Warm up your muscles while you wait for your next match. Warm-up time is limited, so you won’t want your stretches interfering with that. This is also a great way to release tension before a game. The last thing you want is to feel tense or nervous during an important match.

4. Back

Warm up your back muscles by rotating your upper body to the left and right. Keep your arms bent while trying to touch your elbow to your back.

5. Shoulders

Doing jumping jacks is an excellent way to incorporate lateral movement in both your arms and legs. This side-to-side motion in your arms and legs is especially prevalent in badminton.

6. Pecs

Start by holding your arms back as far as you can while keeping your arms straight. Then bring them forward and cross your arms so that they wrap around your body. Repeat this action a few times to help simulate your forehand and backhand shots.

7. Forearms

Warm up your forearms by holding your arms out in front of you with your palms facing the floor. Flap your wrists back and forth a couple times. Then repeat that action with your palms facing the ceiling.

Hit It Out

Now that your muscles are all warmed up, you can begin hitting with your partner. If you’re hitting with an opponent for a singles match, just kindly ask to work on a certain shot and your competitor should oblige. Here is a quick list of shots you should do in order:

  1. Drives: These will get your wrist moving and your reflexes going.
  2. Clears: These bring your arms and wrists up to speed.
  3. Drops: This refers to both baseline drops and net drops, which will help you establish your “touch” or “feel” for the shuttlecock.
  4. Smashes: Never smash at full power when warming up because it’s essential to get the right feel for the placement of your smashes.
  5. Serves: Most players tend to ignore serves during warm-up time, but again, it’s important to find the right placement for your serves.

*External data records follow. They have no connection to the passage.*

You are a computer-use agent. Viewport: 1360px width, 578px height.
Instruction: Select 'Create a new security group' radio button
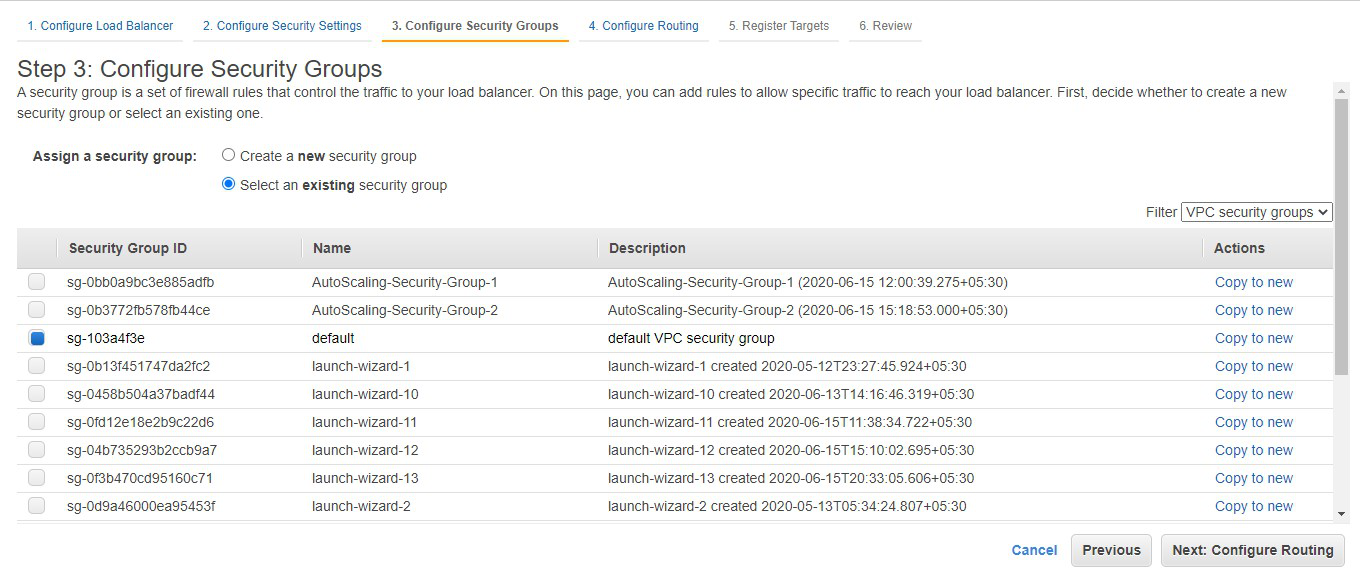coord(229,156)
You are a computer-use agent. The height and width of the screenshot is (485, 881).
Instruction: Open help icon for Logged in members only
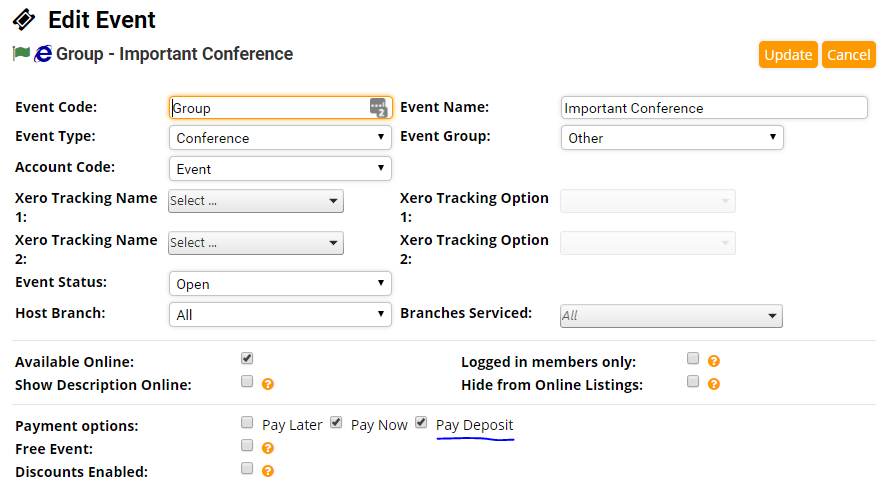pos(714,361)
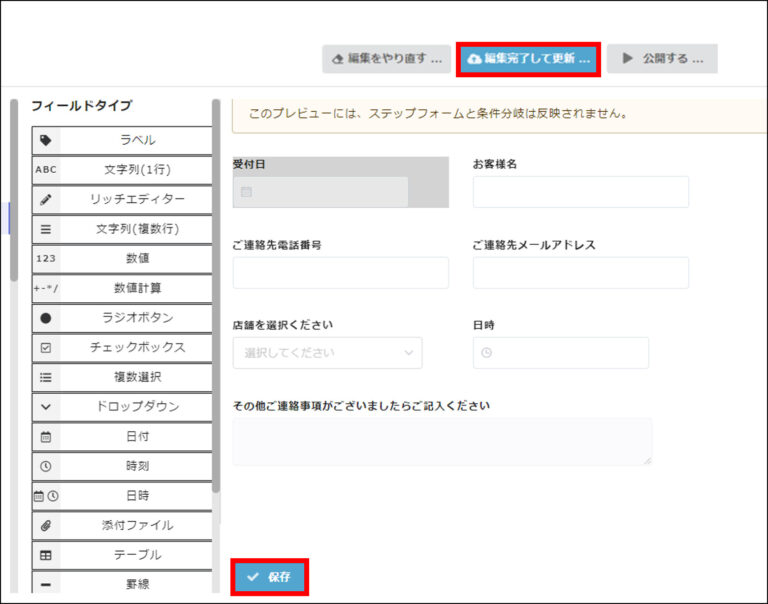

It’s also important to use your time wisely because most tournaments will enforce a five-minute warm-up rule. If you feel one of your shots needs work, then allow yourself more time to work out the kinks. Here are a couple drills you can use to get the most out of your warm-up time:

  • Clear-drop-drop: This drill is designed to work on your baseline drops and net drops. This sequence repeats itself to alternate shots. First you clear to your partner, and then he hits a baseline drop. You then return the shot with a net drop, and your partner then re-starts the cycle with a clear.
  • Clear-smash-drop: In this drill, your will be refining your smashes and smash returns. Start off by clearing to your partner, which he will smash back to you. Drop the smash back, and your partner will then clear to you.

To simplify these drills, you can adjust them to either “clear-clear-drop” or “clear-clear-smash.” In addition to refining on your shot execution, these drills will also get you working on your footwork. Being able to work on multiple aspects of your game at once is invaluable during your short warm-up time.

Stretch When Appropriate

Although stretching before a match can work against you, this doesn’t mean there is never a good time to do it. You should stretch after a match while you are cooling down, and any time your muscles feel stiff and tense. Stretching after a match will actually prevent you from becoming too stiff or cramping during the next match. Cramping is a sign of a muscle being overworked, so if you feel that sensation, you’ll want to stretch to help relax the muscle and prevent further injury.

Value Your Time

While you should have ample rest in between matches, you should aim to find the balance between being well-rested and adequately warmed up. The key thing is to remember there is no set routine that works for everyone. Every player has a different skill set with different strengths and weaknesses. It is part of your responsibility as a player to identify these aspects of your game in order to best prepare yourself for a match. As long as you can accomplish that, you should have no regrets, regardless of the outcome.